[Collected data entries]
----
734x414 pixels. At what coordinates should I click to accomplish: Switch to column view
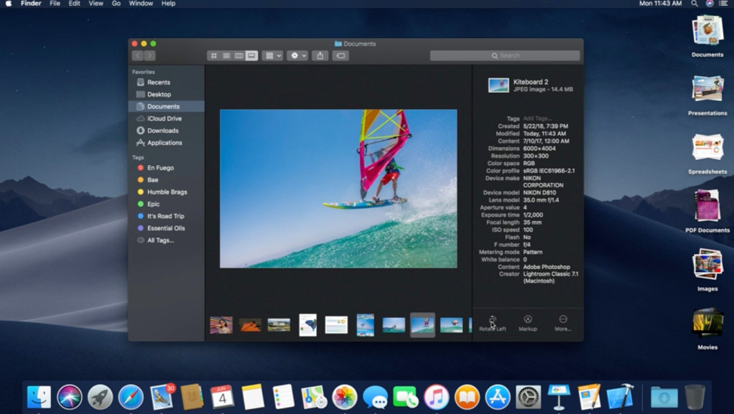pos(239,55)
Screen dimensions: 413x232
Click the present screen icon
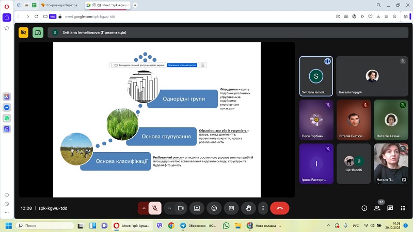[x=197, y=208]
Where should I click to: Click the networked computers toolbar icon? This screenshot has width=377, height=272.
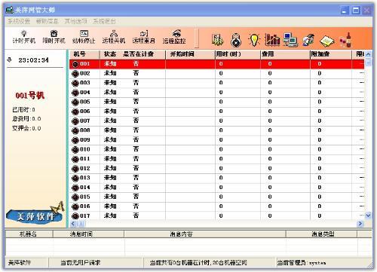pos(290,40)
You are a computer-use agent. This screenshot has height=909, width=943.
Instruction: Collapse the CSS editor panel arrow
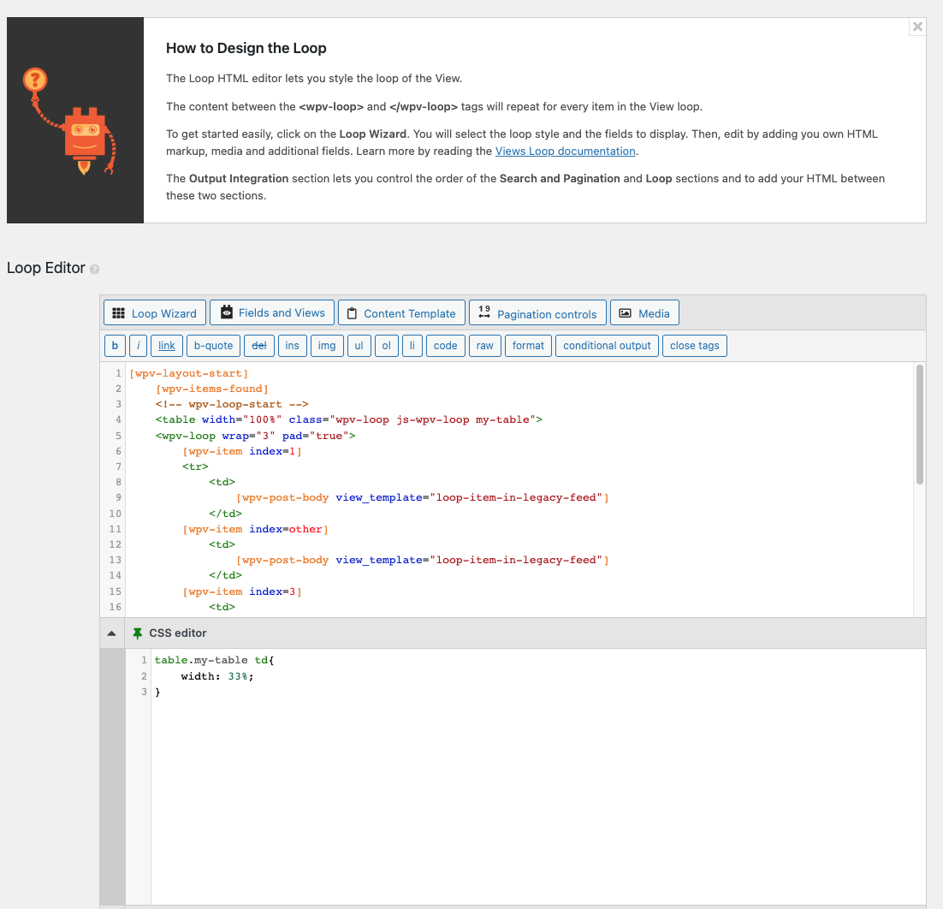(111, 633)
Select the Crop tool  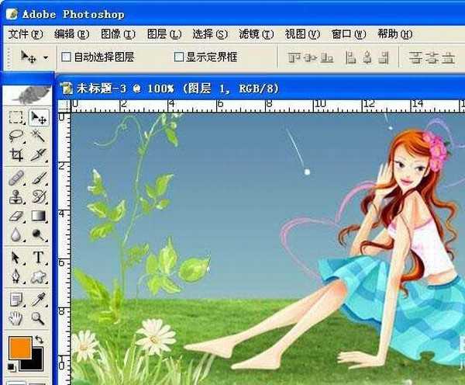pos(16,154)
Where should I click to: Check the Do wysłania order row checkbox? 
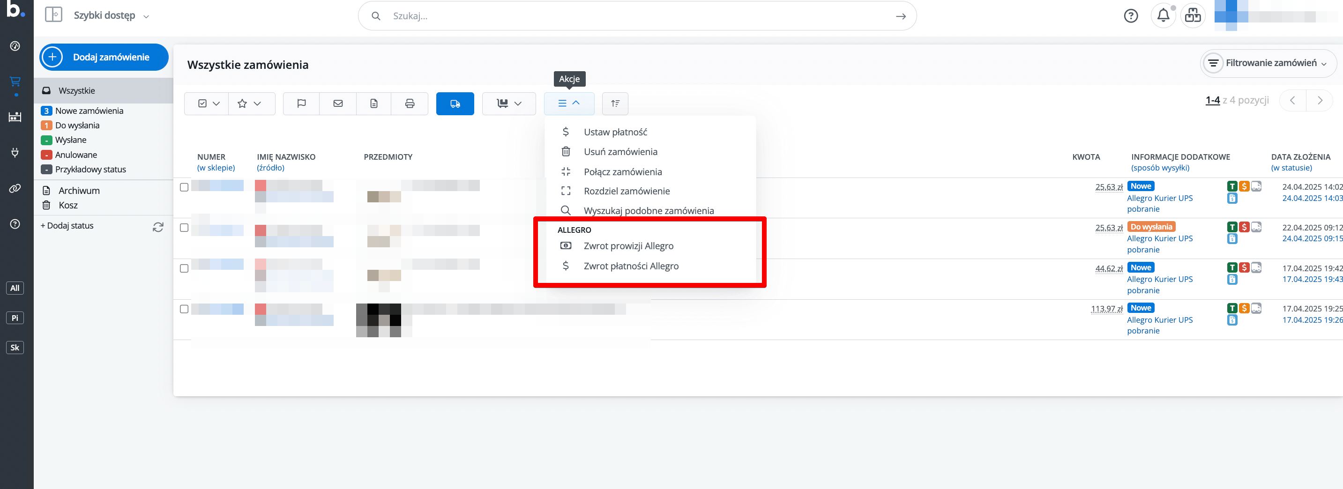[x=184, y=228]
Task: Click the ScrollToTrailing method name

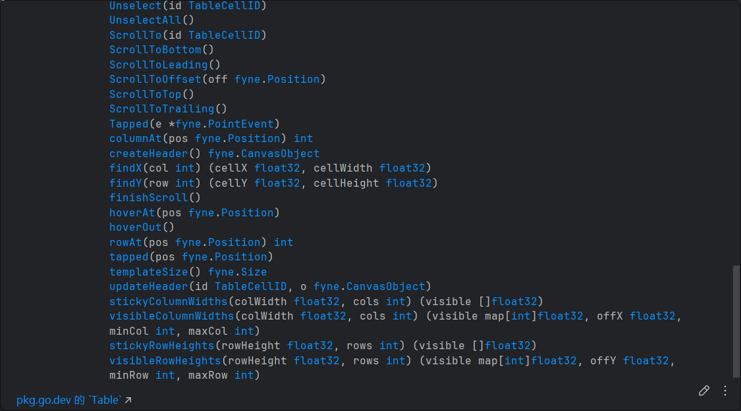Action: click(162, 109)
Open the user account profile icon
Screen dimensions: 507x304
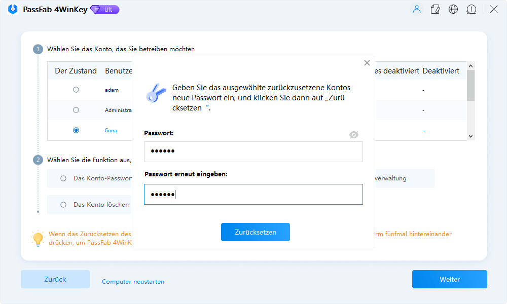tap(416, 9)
----
What is required » From the line containing "Open the user account profile icon" to the last line of the records above, return each line exactly, both ends included, and nothing more. Leave out the pictures.

Answer to this task »
Open the user account profile icon
Screen dimensions: 507x304
tap(416, 9)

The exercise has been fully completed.